The only negative to come from the event was the alleged irregular betting patterns concerning the match between Peter Ebdon and Liang Wenbo which ended 5-0 to the young Chinese player. Hopefully we will hear more from the Gambling Commission on that soon…

As well as the pros, the PIOS season was really gathering momentum as the second and third events were completed in August. with victories for Xiao Guodong and Shokat Ali as they both look to return to the main tour again.


Although the Shanghai Masters got underway at the end of the month (more later), September proved to be more notable for a number of invitational events, not least the Premier League which started in fine style with an opening night win for Mark Selby and an entertaining draw between Ronnie O’Sullivan and John Higgins. News was not so good for the Pot Black tournament however as the event was axed following a three year revival from 2005-7.

Following on from his victory in the six reds tournament back in July, Ricky Walden continued to impress by taking victory in the Belgian Open, a very popular event with an excellent field considering that it was a pro-am event over in mainland Europe.

With two titles in recent months, Ricky must have entered the Shanghai Masters full of confidence, though I doubt even he could have imagined that he would go all the way to victory.
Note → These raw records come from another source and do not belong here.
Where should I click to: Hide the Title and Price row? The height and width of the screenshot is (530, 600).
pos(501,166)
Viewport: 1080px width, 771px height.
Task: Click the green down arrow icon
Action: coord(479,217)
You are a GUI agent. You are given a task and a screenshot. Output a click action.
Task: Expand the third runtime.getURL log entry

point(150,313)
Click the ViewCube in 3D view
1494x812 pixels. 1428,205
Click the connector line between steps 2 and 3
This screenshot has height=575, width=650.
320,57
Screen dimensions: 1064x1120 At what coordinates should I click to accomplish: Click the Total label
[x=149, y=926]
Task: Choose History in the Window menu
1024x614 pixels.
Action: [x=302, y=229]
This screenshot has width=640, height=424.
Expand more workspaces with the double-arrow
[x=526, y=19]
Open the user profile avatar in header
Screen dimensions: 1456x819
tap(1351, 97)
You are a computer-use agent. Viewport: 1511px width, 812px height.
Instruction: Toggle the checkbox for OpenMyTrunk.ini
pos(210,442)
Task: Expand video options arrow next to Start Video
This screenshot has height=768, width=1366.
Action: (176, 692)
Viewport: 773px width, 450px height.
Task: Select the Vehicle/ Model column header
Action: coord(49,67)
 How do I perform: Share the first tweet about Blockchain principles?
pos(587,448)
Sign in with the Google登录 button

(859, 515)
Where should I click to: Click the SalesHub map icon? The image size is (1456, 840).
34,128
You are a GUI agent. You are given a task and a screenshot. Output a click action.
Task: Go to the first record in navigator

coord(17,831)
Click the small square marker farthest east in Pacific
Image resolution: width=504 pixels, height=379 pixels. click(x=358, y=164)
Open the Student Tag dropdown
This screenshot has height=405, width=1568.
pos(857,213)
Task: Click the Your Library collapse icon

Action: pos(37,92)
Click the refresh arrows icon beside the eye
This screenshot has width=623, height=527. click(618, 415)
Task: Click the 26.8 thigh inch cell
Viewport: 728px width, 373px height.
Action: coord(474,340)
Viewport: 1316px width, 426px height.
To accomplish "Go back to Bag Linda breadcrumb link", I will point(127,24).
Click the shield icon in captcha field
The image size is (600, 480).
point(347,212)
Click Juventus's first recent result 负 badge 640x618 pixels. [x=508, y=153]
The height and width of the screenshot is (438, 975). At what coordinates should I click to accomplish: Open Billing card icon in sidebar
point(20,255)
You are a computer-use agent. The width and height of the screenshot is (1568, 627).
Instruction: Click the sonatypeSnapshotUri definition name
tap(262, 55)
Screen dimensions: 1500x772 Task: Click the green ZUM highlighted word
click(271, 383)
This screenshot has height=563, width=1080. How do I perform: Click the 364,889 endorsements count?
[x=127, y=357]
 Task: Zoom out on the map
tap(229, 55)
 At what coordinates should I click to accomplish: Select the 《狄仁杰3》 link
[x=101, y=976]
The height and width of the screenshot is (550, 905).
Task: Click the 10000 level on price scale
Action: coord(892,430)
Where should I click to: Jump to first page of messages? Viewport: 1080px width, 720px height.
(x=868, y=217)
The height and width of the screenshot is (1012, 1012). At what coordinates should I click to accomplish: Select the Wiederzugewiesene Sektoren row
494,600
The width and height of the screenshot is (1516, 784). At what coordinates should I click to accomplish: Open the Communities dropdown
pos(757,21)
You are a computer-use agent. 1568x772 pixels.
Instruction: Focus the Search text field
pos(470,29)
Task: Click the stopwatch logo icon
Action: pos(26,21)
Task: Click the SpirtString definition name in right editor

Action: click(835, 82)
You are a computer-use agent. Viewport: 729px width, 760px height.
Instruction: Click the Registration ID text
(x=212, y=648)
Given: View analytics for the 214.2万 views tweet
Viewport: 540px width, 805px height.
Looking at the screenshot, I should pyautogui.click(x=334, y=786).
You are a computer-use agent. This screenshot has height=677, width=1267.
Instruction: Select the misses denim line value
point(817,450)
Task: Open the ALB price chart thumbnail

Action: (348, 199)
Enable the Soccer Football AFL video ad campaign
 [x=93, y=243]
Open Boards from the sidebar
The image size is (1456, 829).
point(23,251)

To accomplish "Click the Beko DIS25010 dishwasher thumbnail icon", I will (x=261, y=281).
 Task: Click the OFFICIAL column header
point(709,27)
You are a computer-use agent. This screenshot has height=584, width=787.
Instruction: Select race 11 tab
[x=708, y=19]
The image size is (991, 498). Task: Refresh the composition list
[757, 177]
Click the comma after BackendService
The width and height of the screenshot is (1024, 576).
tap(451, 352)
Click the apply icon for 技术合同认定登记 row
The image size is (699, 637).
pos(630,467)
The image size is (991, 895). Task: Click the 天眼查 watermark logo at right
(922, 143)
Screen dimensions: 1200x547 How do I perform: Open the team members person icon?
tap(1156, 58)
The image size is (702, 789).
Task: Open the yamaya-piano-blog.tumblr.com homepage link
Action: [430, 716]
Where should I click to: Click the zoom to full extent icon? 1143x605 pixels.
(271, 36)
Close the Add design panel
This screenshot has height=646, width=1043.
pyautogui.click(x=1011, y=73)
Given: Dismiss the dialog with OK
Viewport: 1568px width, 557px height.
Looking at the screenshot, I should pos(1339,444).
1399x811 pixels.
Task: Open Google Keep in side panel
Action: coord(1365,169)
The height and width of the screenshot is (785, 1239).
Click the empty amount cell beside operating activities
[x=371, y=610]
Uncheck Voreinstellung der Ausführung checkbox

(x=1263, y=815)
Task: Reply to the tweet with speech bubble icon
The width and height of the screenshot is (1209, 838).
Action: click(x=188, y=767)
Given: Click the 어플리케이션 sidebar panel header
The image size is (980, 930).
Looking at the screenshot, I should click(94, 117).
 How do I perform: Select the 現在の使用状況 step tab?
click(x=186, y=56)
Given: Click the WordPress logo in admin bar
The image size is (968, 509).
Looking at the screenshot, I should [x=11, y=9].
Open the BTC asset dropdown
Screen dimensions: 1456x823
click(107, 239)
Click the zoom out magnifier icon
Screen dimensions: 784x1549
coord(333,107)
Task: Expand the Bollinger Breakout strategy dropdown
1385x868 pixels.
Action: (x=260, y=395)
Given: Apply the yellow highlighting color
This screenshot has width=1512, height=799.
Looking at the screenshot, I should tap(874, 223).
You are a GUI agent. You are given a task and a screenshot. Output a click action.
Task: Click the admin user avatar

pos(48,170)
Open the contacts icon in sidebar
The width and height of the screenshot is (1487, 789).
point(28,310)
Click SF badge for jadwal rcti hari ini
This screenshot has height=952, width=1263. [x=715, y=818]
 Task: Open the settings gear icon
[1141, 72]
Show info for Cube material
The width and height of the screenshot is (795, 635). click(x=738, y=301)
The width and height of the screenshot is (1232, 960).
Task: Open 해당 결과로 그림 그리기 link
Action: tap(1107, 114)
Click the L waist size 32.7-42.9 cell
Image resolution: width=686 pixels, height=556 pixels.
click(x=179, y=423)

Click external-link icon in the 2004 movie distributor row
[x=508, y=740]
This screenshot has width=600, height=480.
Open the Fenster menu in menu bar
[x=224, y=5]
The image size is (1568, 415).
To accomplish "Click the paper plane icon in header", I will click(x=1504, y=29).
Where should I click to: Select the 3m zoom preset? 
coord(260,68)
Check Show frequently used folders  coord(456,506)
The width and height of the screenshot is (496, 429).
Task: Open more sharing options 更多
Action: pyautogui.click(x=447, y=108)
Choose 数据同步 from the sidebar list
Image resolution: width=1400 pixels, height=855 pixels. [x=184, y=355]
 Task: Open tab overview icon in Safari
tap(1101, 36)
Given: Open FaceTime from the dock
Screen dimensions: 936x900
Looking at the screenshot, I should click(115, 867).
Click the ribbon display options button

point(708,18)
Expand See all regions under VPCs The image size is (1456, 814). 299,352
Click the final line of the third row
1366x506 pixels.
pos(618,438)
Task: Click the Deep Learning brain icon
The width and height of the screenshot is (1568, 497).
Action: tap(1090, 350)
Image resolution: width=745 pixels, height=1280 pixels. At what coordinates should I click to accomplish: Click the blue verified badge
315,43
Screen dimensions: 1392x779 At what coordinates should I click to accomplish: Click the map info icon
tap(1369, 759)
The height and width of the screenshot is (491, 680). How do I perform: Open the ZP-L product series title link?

This though is exactly what happened as having qualified and defeated the local wildcard, he then defeated Stephen Hendry, Neil Robertson, Steve Davis, Mark Selby and Ronnie O’Sullivan to win his first ranking event title, pushing him up to around the top 16 in the provisional rankings.

As well as Walden’s success, the Shanghai Masters was also notable for the broken wrist sustained by Graeme Dott which would not only put him out of this event, but the subsequent Grand Prix as well. The injury actually came not from playing snooker, but from playing in goal during a football match with the other players before the tournament began. Hopefully now he will be ok for the rest of the season!

Better news however came for Jamie Cope who completed the fourth 147 of the season, though unfortunately it came in his 5-2 defeat to Mark Williams in the second round.

And finally, in a significant move for snooker, October saw the formation of the Professional Snooker Players Association, designed to give the players a voice in how the sport is run. It remains to be seen what practical effect the organisation will have, but in principle it seems like a long overdue idea that is finally been made into reality.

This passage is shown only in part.